Entries on where items appear:
———

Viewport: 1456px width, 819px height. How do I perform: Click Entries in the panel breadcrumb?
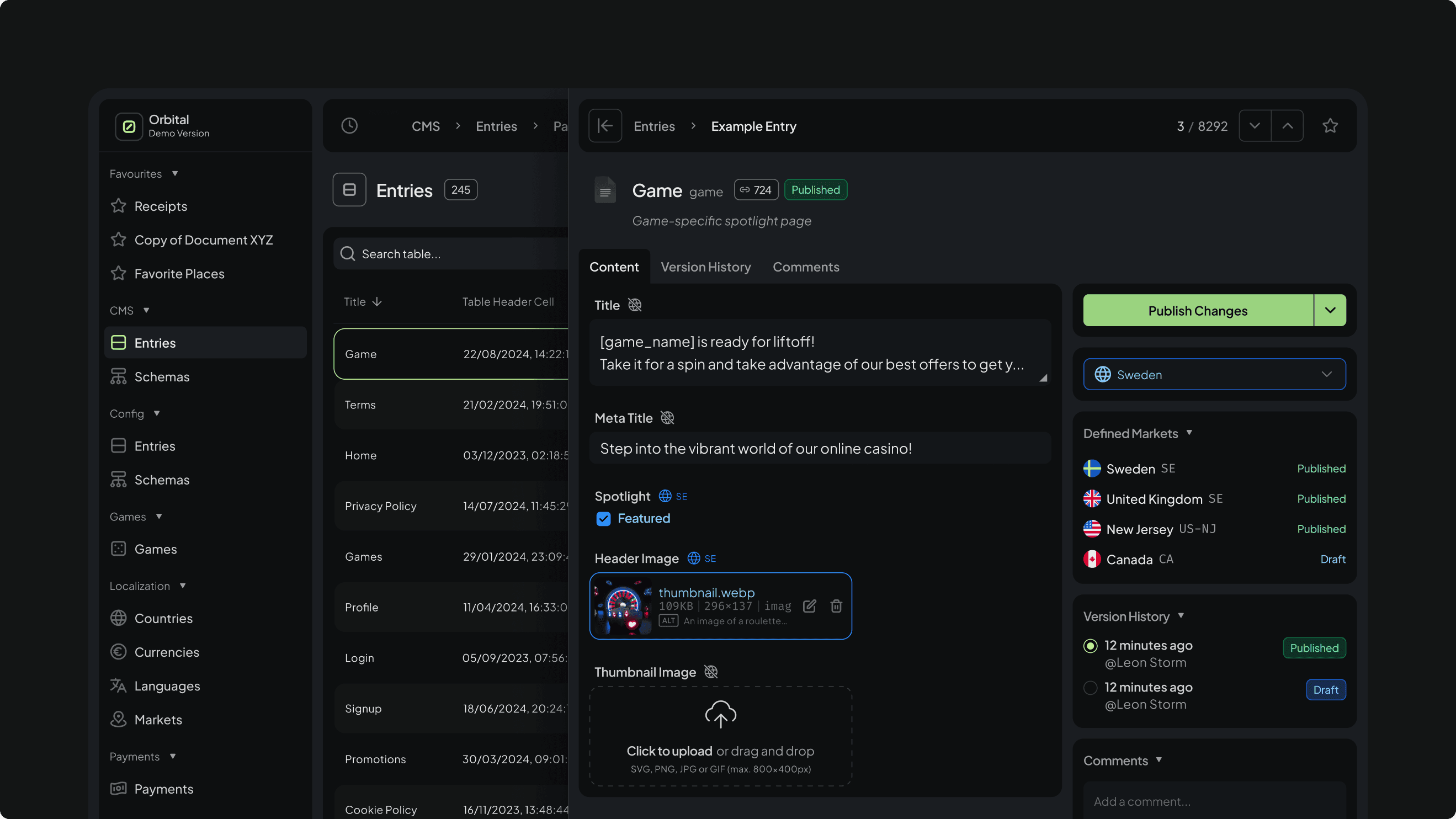pyautogui.click(x=654, y=126)
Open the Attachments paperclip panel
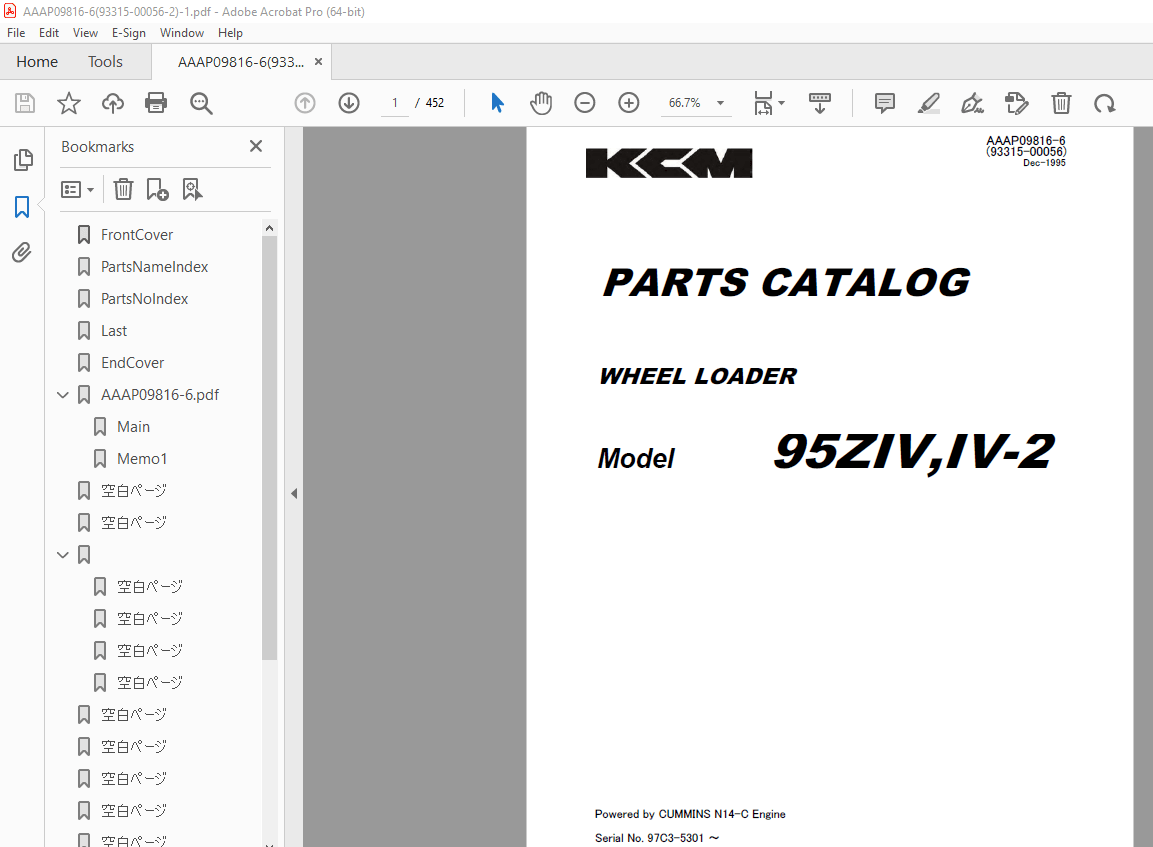This screenshot has height=847, width=1153. pos(23,252)
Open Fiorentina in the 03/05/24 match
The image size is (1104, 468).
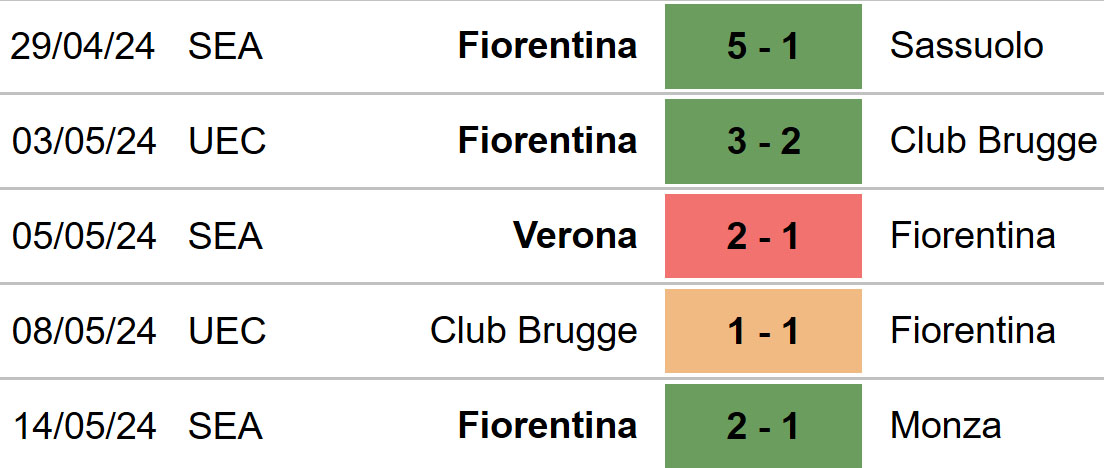(548, 141)
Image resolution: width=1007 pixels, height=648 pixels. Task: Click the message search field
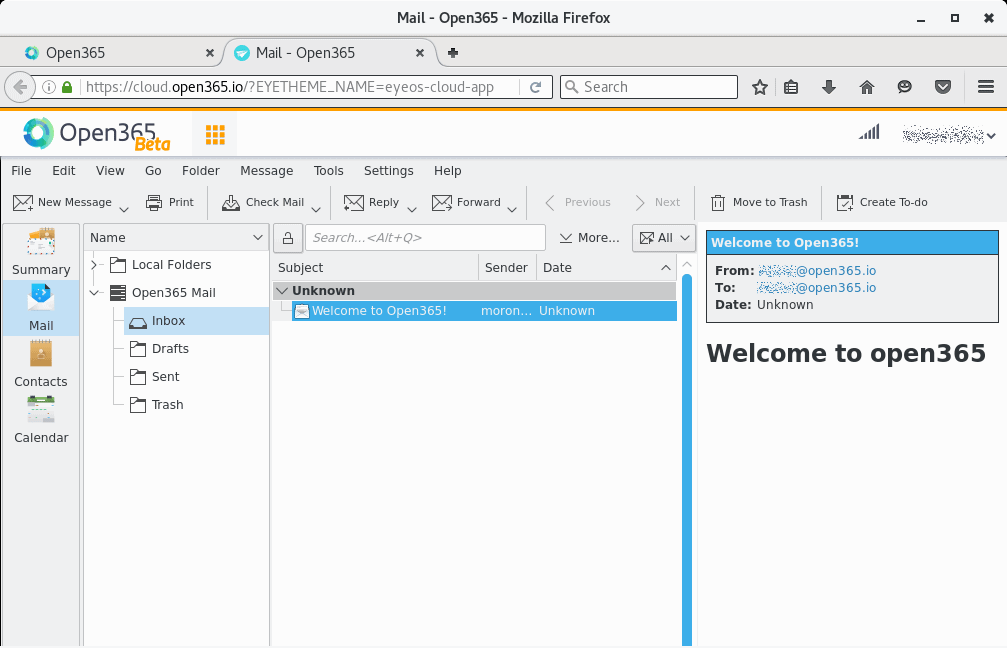tap(426, 238)
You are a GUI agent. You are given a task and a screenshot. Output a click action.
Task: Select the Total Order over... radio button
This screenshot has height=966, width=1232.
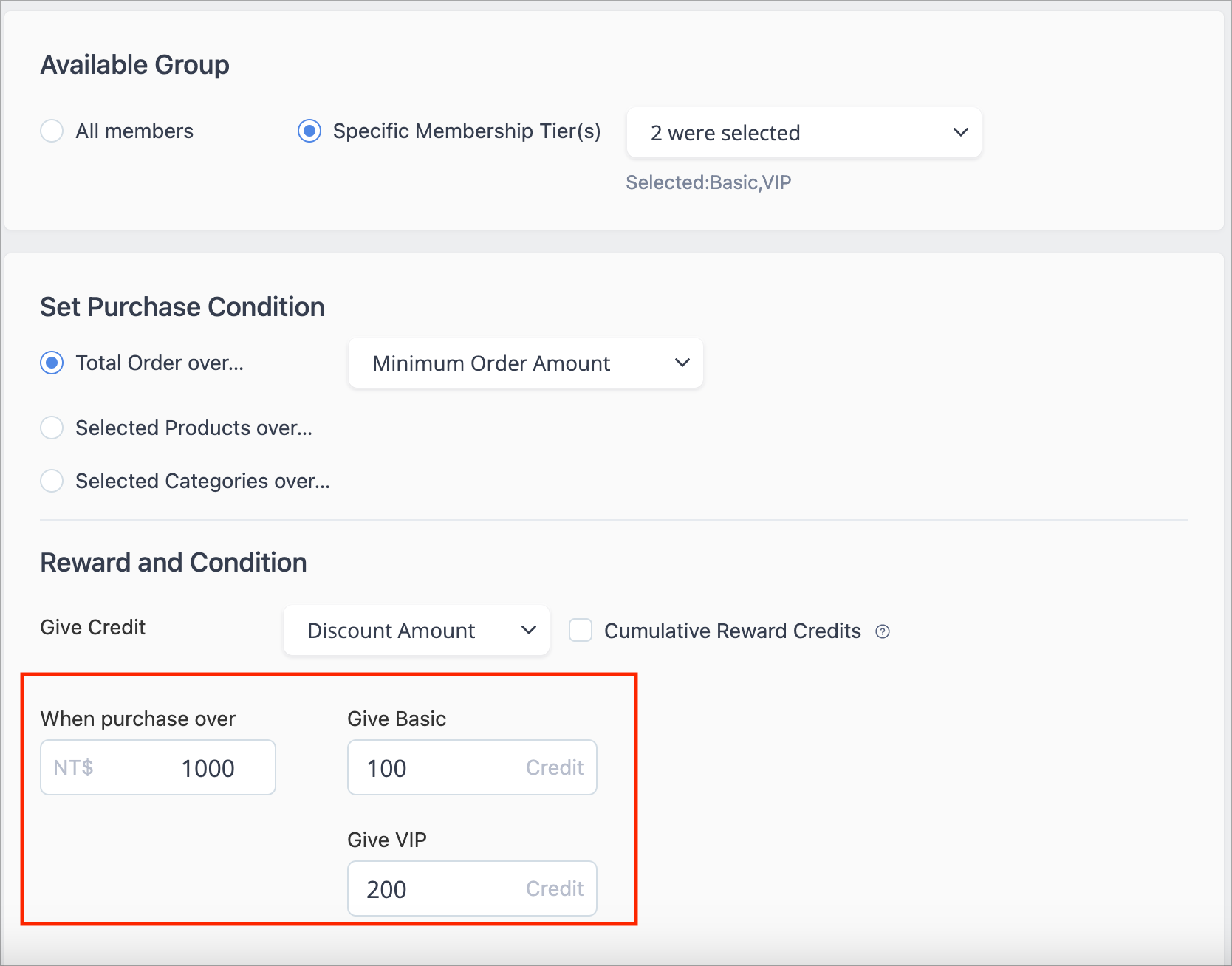(52, 363)

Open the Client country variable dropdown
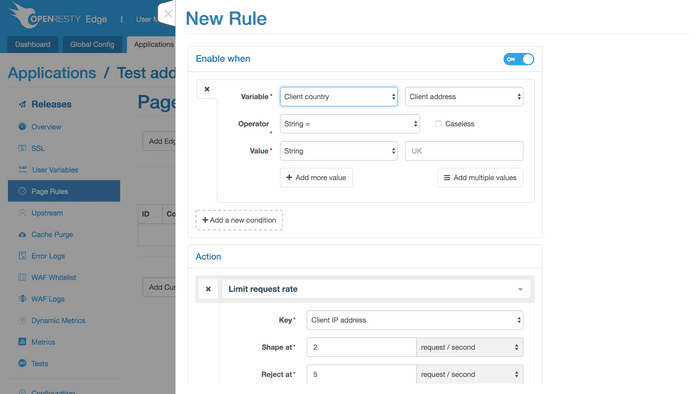(339, 96)
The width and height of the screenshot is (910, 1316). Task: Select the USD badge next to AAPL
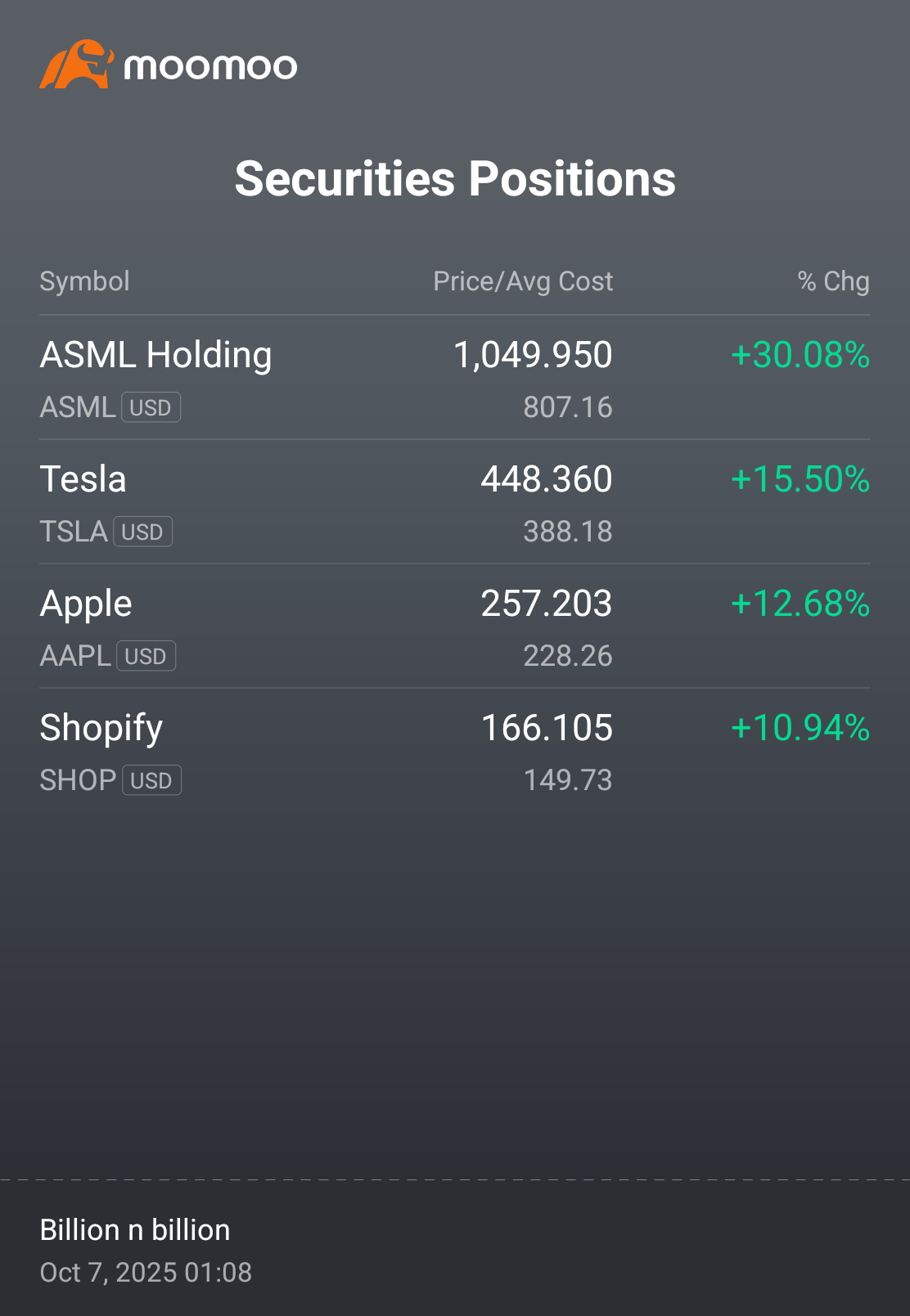tap(146, 656)
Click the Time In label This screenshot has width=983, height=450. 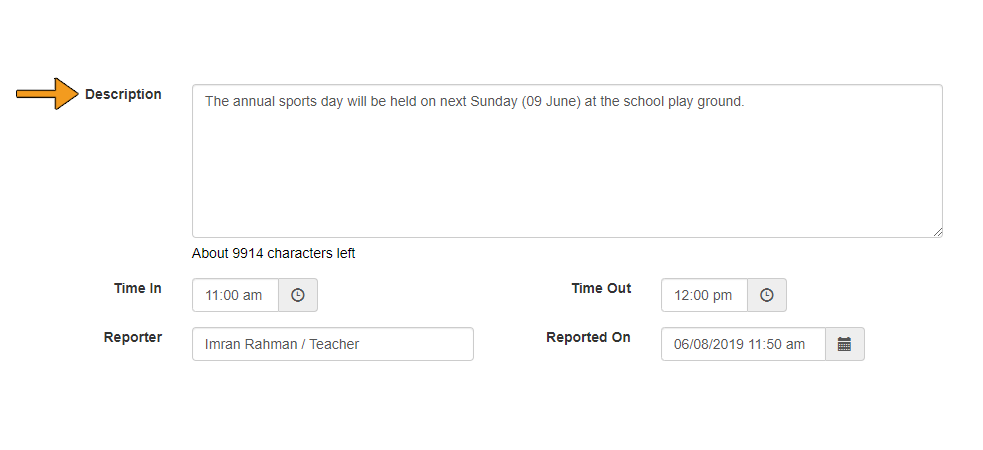138,288
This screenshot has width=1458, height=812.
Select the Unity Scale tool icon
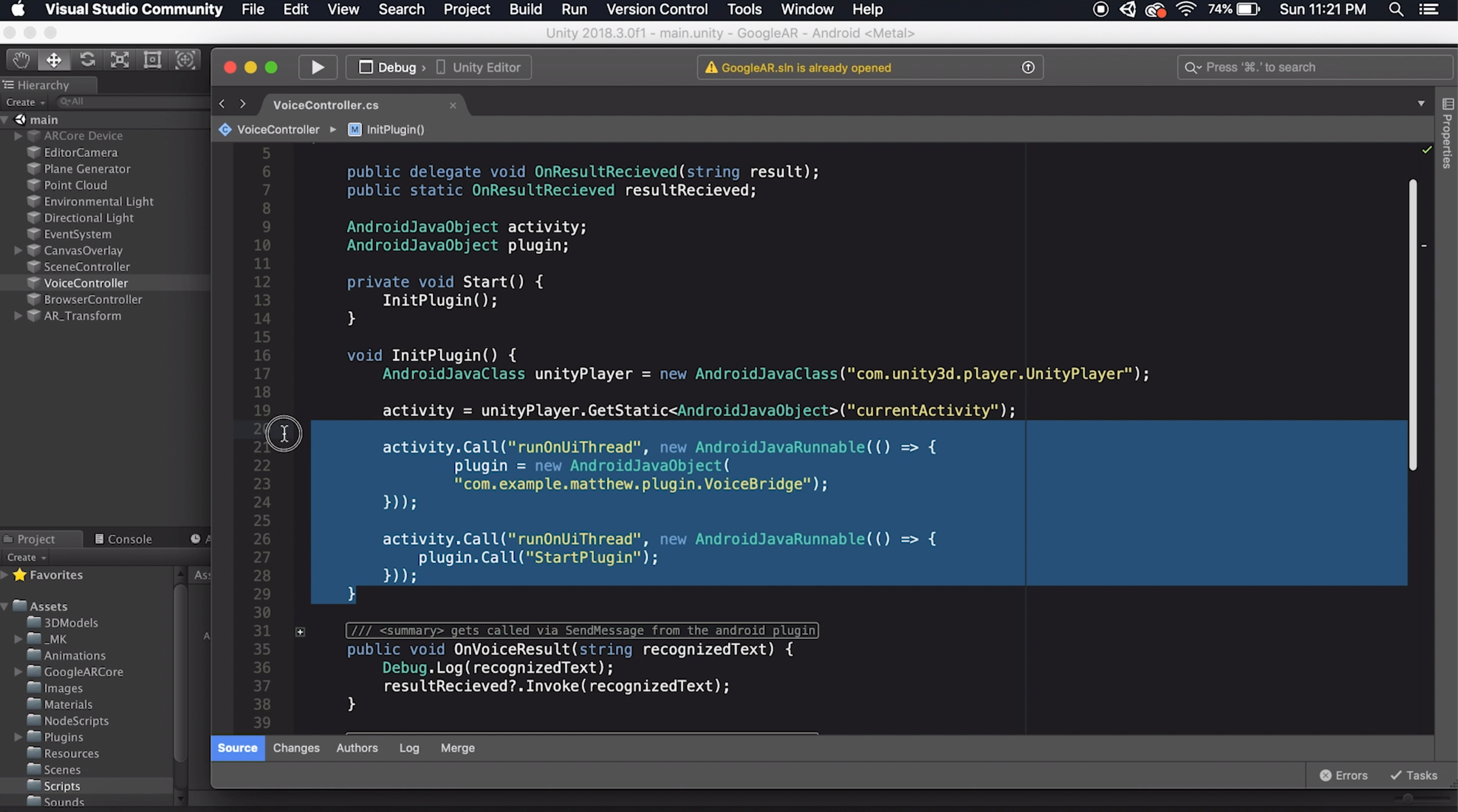tap(120, 60)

———

# Requirements:
Reproduce the lines starting at the one containing "Open the Attachments paperclip panel" and ending at the one containing "tap(426, 238)", both included, and leave out the pictures.

# Full answer:
Open the Attachments paperclip panel
This screenshot has height=847, width=1153. pos(23,252)
Open Fiorentina in the 03/05/24 match
The image size is (1104, 468).
(548, 141)
Image resolution: width=1007 pixels, height=648 pixels. Task: Click the message search field
tap(426, 238)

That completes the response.